Give back the stretch of the batched nested loop article from "I'm building a" through "primary key (many_id)", switching "many_id" to "child_id" throughout.

#### [TEXT EXCERPT]
[start]

Batched Nested Loop for Join With Large Pagination

#yugabytedb #distributed #postgres #database

TL;DR: You can skip to the last execution plan to see the best solution (Order-Preserving Batched Nested Loop)

In the previous post, we have seen that in a Distributed SQL database, the response time is affected by the pagination LIMIT and the one-to-many cardinality. For larger paginations or when many rows do not match, especially with an inner join, the number of Nested Loops will increase, resulting in longer response times. To solve this issue, with YugabyteDB, you can use Batched Nested Loops. However, you may need to modify your paginating query to apply the limit to the driving table.

Note: I mentioned LIMIT, but in PostgreSQL and YugabyteDB, it is the same as FETCH FIRST ... ROWS ONLY, which is the SQL ANSI was to do it.

I'm building a similar example but in the category '🍓' with one million rows in table "one" there are no rows matching in table "many":

drop table if exists one, many;
create extension if not exists pgcrypto;

create table one (
 primary key (one_id)
 , one_id uuid default gen_random_uuid()
 , category text
 , created_at timestamptz default clock_timestamp()
);

create table many( 
 primary key (many_id)
 , many_id uuid default gen_random_uuid()
 , one_id uuid not null references one(one_id)
 , value float
);

insert into  one (category)
 select '🍓' from generate_series(1,1000000)
;

-- Access to "one" by category, ordered by "created_at"
create index one_category_hash_created_desc_id
 on one(category, created_at desc, one_id)
;

-- Access to "many" by its foreign key to "one"
create index many_one_asc
 on many ( one_id ) include ( value )
;

I have not analyzed the tables and will use hints to guarantee the Nested Loop from "one" to "many".

Non-batched Nested Loops

I'm running a query that joins "one" to "many", sort the result on a column from "one", and limit to the first 1000 rows:

explain (costs off, analyze, dist)
/*+ Leading( (one many) ) NestLoop( one many)

[end]

#### [RAW DATA]
[start]

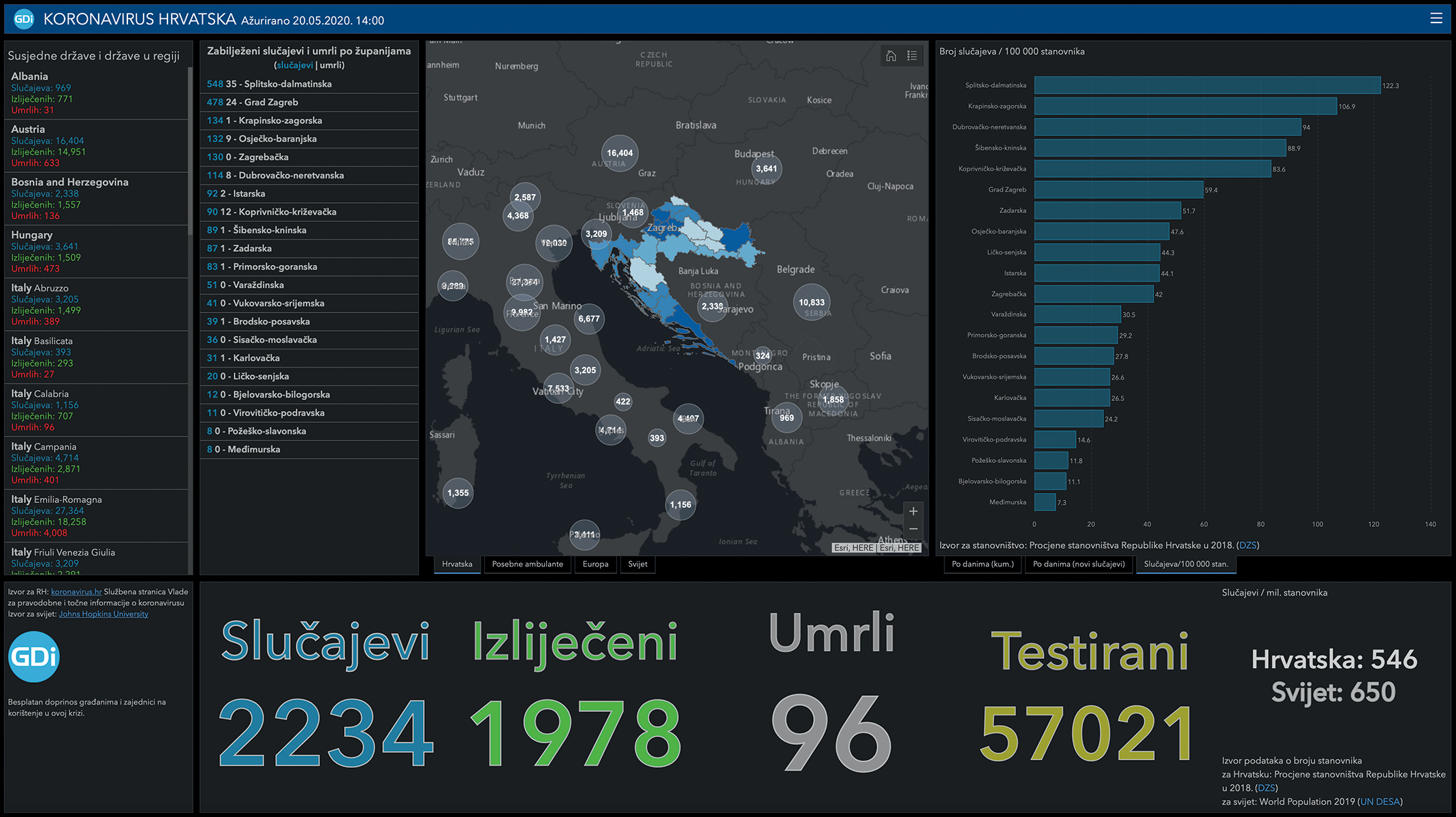Switch to the Europa map tab

click(x=595, y=564)
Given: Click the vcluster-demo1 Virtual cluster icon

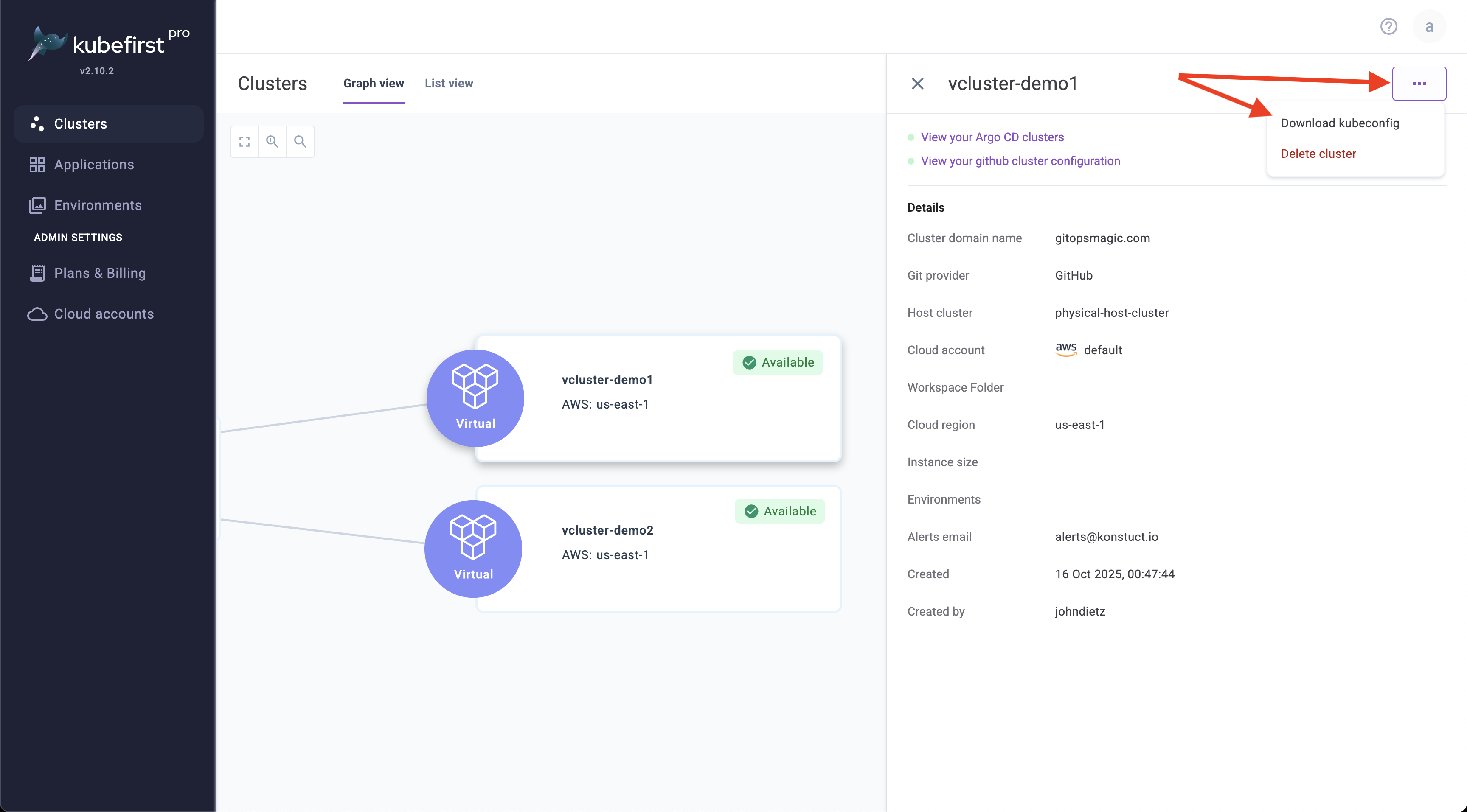Looking at the screenshot, I should point(475,398).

[end]

#### [RIGHT ANSWER]
I'm building a similar example but in the category '🍓' with one million rows in table "one" there are no rows matching in table "many":

drop table if exists one, many;
create extension if not exists pgcrypto;

create table one (
 primary key (one_id)
 , one_id uuid default gen_random_uuid()
 , category text
 , created_at timestamptz default clock_timestamp()
);

create table many( 
 primary key (child_id)